Other things that happened this week - March 4 - 10.
March 4, 1866 - Alexander Campbell, founder of the Disciples of Christ and the Church of Christ, dies. He sought desperately to get back to a "simple evangelical Christianity," founded on the Bible and the Bible alone. Campbell believed that creeds, confessions and liturgy could only bring division, not unity to the universal Christian church. To use his words, "The testimony of the Apostles is the only and all-sufficient means of uniting Christians.”
March 7, 203 - Perpetua, a Christian about 22 years old, her slave, Felicitas, and several others are martyred at the arena in Carthage. They were flogged, faced hungry leopards loosed by Roman officials, and finally beheaded by a gladiator. She remains one of early Christianity's most famous martyrs.

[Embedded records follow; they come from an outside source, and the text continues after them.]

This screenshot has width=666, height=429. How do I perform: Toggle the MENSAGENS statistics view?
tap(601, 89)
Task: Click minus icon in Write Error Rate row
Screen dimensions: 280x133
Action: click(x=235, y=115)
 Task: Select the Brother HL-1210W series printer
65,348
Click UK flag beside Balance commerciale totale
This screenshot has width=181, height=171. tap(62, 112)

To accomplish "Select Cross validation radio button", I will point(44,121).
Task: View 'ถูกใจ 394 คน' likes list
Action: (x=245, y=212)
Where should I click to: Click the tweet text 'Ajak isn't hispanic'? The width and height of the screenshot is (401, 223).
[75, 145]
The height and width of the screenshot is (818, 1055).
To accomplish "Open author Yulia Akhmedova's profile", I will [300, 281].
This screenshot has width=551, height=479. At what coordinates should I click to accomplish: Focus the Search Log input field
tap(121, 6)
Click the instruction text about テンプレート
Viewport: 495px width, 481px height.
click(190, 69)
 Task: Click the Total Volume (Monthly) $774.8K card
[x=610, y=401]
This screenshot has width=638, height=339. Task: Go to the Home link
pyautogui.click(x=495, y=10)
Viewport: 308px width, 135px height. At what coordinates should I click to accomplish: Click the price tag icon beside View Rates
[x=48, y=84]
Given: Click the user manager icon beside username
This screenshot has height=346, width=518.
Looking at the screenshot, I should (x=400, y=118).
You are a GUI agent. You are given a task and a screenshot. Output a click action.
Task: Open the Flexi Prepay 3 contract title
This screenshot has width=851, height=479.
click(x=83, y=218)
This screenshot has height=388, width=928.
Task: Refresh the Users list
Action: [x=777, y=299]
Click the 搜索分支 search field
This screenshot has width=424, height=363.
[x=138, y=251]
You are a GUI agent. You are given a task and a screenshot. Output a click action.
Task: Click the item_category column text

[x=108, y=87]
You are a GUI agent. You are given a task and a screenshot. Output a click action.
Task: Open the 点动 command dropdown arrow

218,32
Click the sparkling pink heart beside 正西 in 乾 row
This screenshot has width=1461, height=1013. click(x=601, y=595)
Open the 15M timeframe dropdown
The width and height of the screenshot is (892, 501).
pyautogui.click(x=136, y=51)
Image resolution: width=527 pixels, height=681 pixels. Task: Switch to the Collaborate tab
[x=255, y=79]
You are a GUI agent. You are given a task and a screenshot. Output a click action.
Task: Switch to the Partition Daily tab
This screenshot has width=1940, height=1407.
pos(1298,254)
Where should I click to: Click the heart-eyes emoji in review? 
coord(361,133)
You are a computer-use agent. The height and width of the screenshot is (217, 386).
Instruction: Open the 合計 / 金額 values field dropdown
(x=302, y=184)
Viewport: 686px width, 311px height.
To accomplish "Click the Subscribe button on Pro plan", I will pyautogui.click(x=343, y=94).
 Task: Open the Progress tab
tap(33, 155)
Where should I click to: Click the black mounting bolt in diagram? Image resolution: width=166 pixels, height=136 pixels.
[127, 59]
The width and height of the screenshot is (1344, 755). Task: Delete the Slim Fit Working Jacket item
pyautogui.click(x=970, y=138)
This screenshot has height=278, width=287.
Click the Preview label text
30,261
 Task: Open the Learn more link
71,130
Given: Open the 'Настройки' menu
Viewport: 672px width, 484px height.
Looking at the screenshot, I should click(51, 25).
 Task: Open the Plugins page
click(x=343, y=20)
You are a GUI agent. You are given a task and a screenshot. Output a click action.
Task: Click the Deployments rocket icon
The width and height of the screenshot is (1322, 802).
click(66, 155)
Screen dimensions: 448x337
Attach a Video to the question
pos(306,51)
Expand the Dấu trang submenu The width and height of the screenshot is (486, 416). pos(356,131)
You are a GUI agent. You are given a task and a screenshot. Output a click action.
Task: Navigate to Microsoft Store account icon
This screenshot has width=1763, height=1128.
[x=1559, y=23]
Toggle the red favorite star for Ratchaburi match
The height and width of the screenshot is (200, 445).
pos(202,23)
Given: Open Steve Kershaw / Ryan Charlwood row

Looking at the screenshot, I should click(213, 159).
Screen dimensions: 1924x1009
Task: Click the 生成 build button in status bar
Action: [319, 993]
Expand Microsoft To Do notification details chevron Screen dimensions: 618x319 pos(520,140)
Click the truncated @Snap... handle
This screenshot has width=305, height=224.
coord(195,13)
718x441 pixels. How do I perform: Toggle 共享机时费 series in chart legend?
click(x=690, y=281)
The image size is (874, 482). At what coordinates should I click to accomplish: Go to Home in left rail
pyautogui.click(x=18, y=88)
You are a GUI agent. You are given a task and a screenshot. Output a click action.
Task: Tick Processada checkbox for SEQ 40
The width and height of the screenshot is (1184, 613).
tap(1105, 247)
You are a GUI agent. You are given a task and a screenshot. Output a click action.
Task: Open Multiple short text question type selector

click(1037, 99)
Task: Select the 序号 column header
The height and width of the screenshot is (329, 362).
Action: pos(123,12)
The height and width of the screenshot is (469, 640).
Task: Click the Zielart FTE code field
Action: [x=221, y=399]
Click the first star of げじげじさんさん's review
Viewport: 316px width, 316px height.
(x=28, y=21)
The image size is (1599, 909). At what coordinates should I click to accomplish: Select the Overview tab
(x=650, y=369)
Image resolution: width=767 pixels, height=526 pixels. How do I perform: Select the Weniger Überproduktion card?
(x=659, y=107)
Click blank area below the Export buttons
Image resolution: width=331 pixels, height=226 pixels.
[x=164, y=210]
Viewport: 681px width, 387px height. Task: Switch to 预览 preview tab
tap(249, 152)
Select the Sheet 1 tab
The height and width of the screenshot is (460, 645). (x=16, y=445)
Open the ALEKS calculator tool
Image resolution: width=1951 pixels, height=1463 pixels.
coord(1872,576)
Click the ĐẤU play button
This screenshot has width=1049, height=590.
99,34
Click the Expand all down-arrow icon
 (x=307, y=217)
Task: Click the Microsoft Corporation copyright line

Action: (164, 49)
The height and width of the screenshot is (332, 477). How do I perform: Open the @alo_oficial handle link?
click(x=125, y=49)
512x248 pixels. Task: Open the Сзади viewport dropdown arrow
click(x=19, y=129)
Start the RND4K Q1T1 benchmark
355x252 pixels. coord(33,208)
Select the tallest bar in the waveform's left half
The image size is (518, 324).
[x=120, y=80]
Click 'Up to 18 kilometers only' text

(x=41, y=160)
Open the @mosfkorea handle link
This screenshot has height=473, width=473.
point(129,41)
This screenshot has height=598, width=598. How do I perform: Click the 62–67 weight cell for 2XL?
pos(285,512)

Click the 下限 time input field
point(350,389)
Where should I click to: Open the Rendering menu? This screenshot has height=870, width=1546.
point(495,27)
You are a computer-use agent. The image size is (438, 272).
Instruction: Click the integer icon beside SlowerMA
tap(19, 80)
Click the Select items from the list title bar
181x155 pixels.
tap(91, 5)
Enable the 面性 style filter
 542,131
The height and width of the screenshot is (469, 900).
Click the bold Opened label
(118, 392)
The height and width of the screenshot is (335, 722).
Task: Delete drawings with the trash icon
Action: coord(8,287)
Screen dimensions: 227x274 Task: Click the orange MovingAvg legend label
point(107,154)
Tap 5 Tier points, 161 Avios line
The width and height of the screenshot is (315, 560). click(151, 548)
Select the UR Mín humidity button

March 8, 1915 - The US Supreme Court finds religious education in the public schools in volitation of the First Amendment of the Constitution.
March 10, 1302 - Pope Boniface VIII sentences politician, Dante Alighieri, to be burned to death for political reasons. He avoided the fate by living in exile, but he never saw his wife again. During his time of exile Dante turned to writing poetry and eventually penned his most famous work, The Divine Comedy.